Task directions:
Write every record below out exactly; no images.

***

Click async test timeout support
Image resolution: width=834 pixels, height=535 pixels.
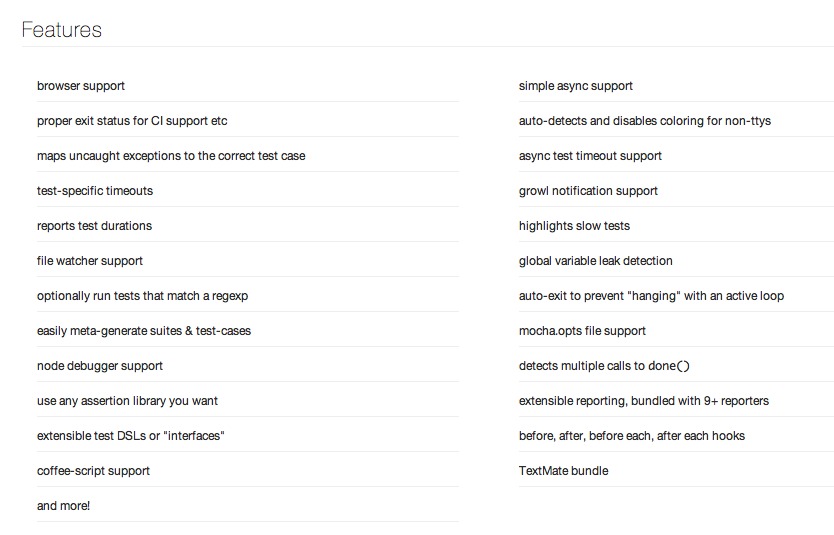coord(590,156)
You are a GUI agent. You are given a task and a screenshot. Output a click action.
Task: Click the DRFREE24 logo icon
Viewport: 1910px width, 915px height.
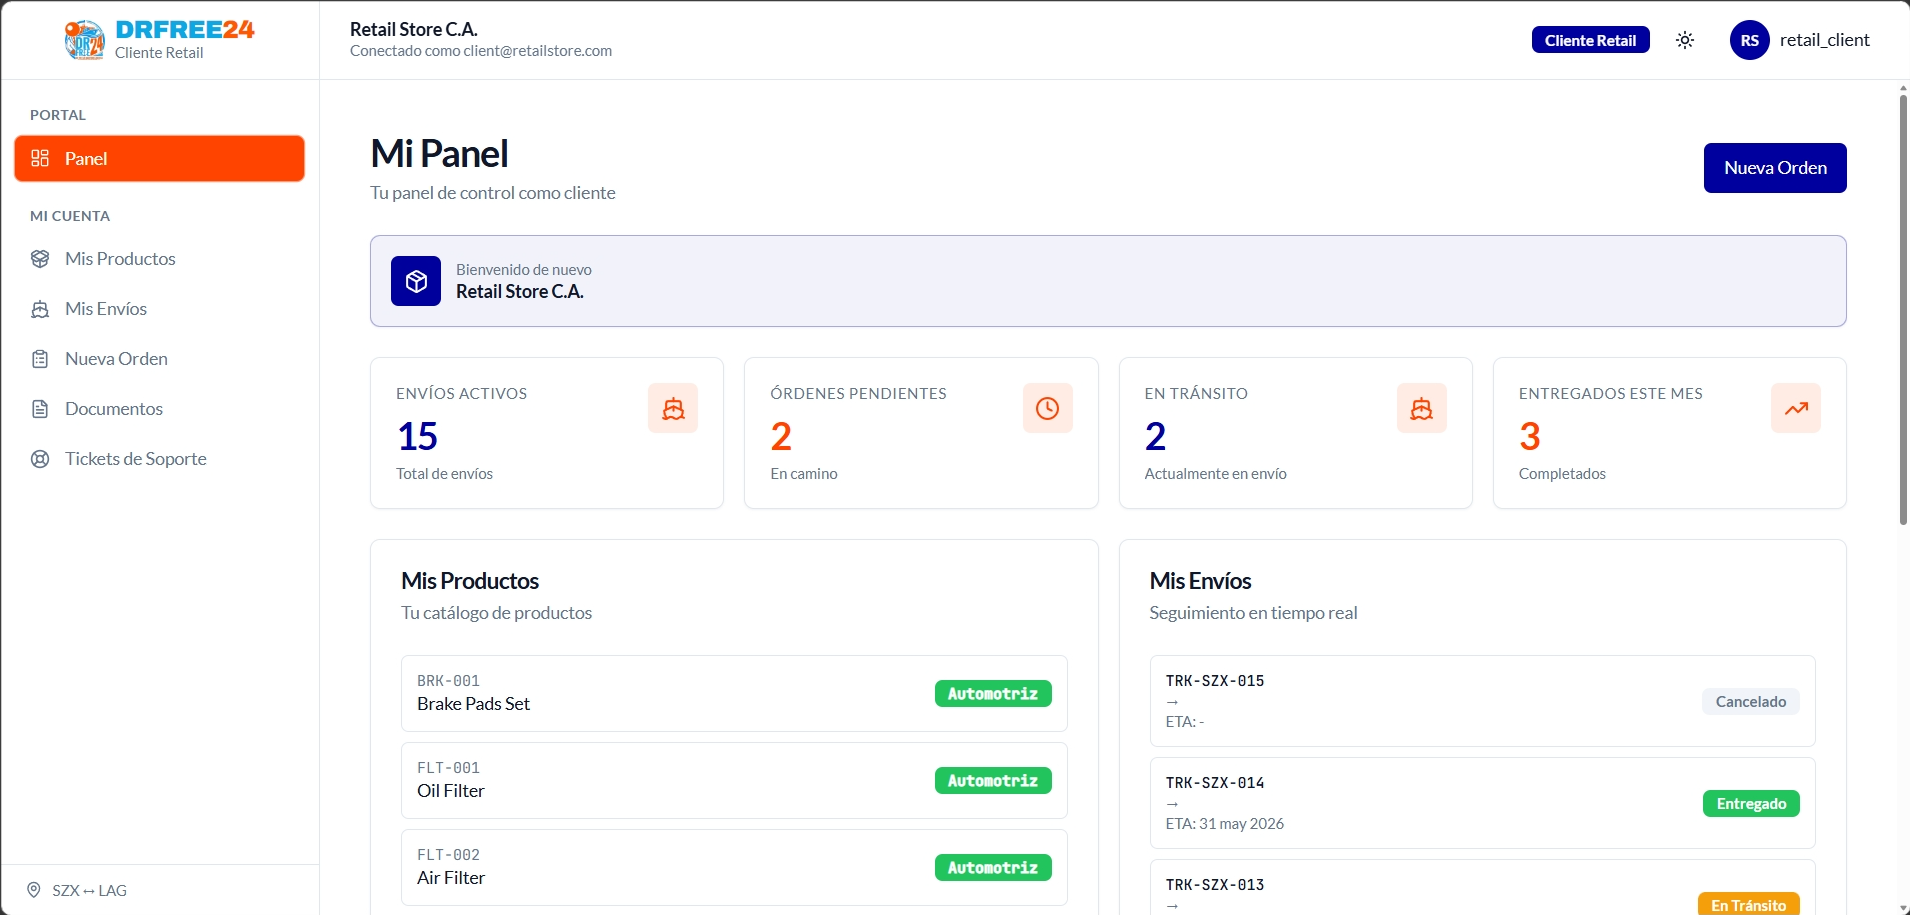pos(85,40)
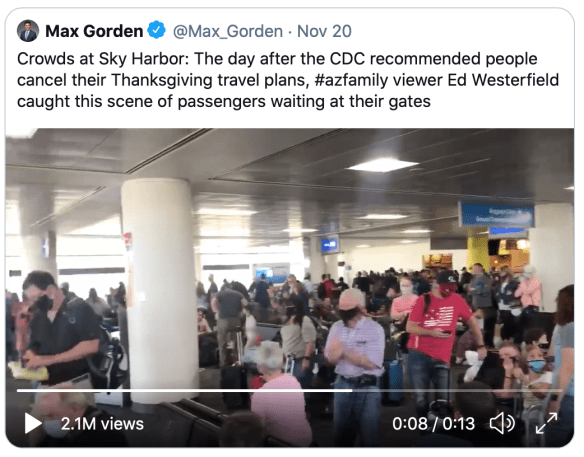
Task: Open the Nov 20 tweet timestamp
Action: [x=324, y=31]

***

Solution to the problem:
Click async test timeout support
Image resolution: width=834 pixels, height=535 pixels.
coord(590,156)
You are a GUI agent. You are given a task and a screenshot. Output a click action.
Task: Click the DRFREE24 logo icon
Viewport: 1910px width, 915px height.
pos(85,40)
Task: Open the Nov 20 tweet timestamp
Action: [x=324, y=31]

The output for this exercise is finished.